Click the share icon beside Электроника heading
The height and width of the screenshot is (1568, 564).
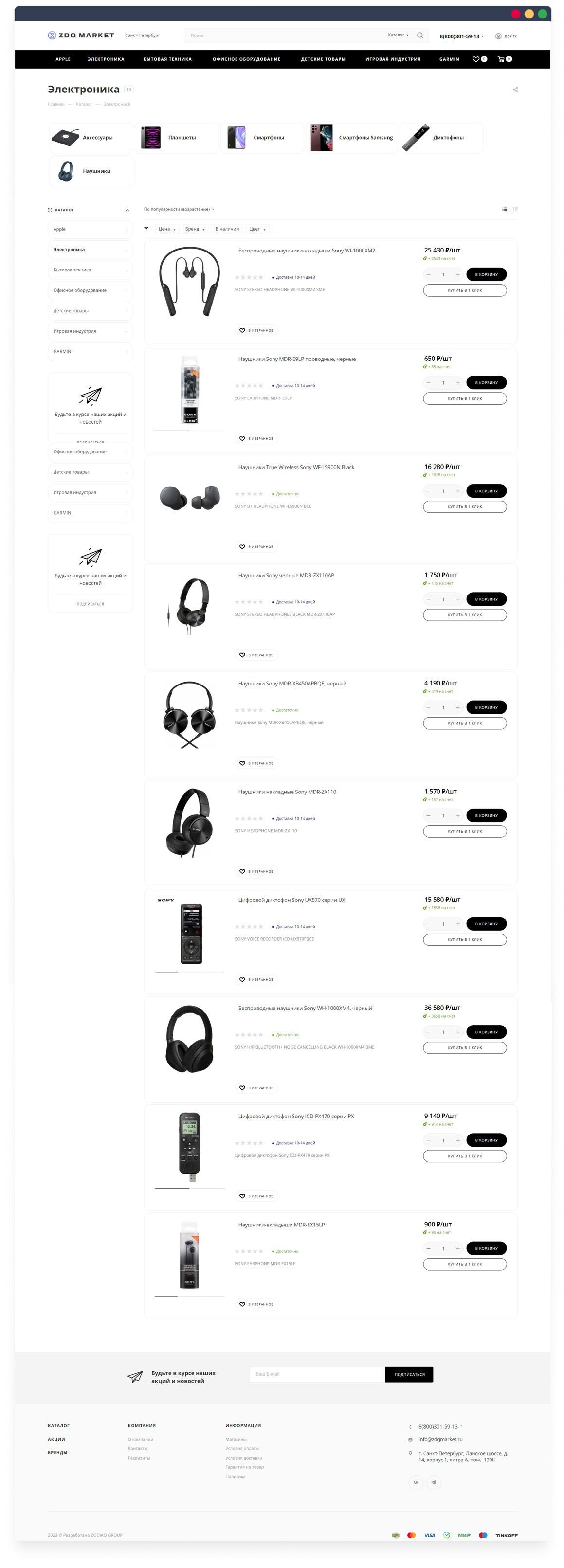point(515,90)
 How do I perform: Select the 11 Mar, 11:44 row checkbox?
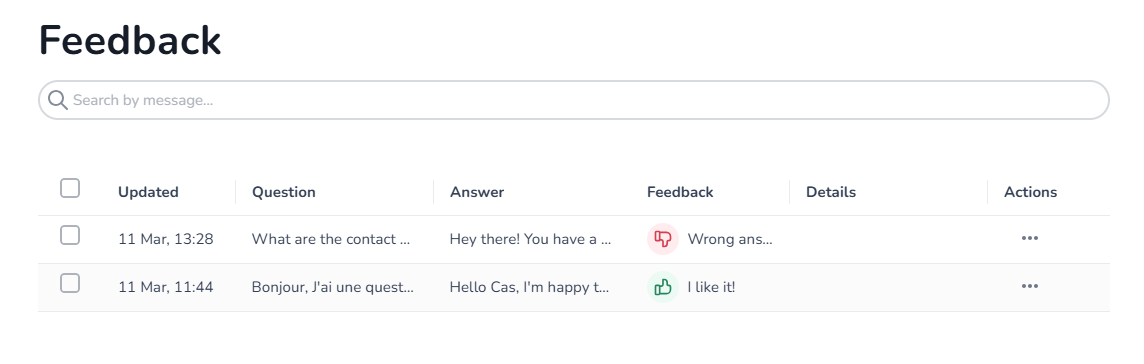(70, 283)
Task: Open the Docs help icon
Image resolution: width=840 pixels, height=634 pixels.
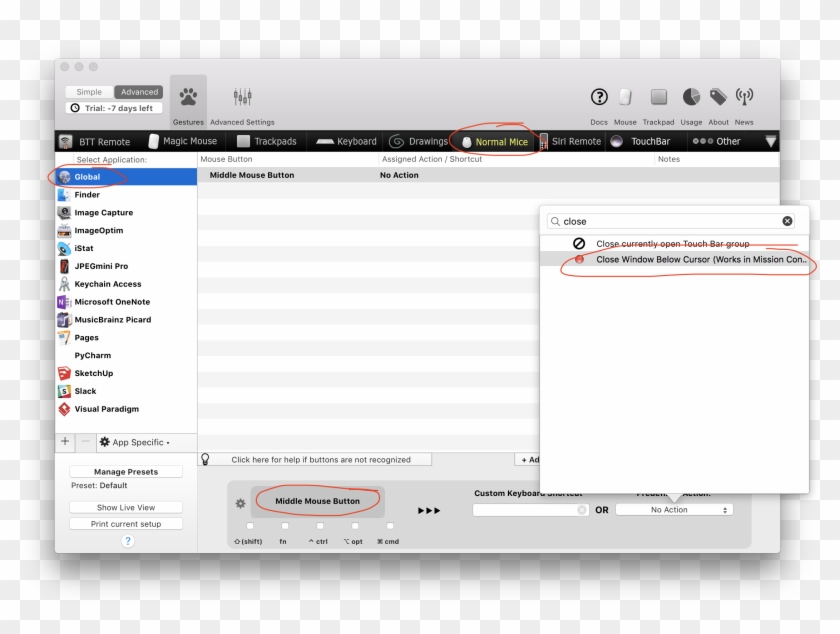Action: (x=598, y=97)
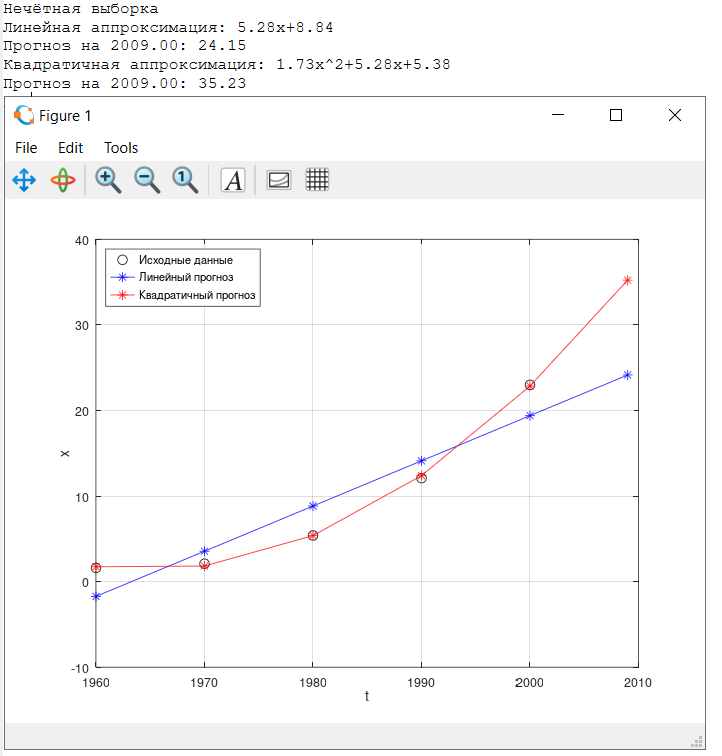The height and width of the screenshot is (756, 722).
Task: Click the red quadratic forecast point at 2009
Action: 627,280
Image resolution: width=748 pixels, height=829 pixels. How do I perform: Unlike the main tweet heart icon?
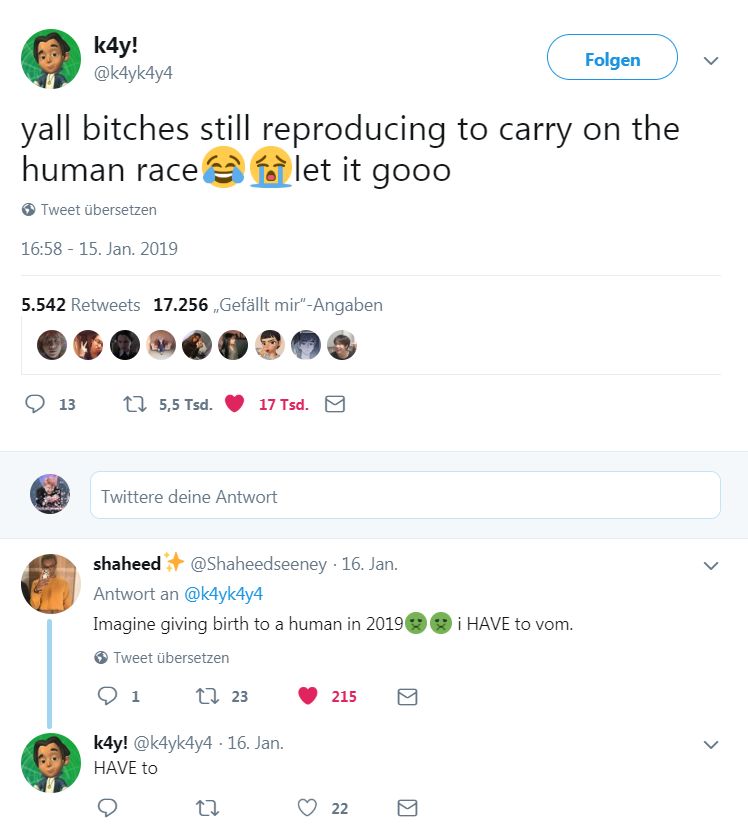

→ **What to produce**:
Output an exact copy of the lines from the one with "Image resolution: width=840" through the closing line of the records, inclusive, without any images.

→ **Result of this task**:
Image resolution: width=840 pixels, height=634 pixels.
Action: (x=598, y=97)
The height and width of the screenshot is (756, 722).
Task: Click the red quadratic forecast point at 2009
Action: 627,280
Image resolution: width=748 pixels, height=829 pixels. How do I perform: Unlike the main tweet heart icon?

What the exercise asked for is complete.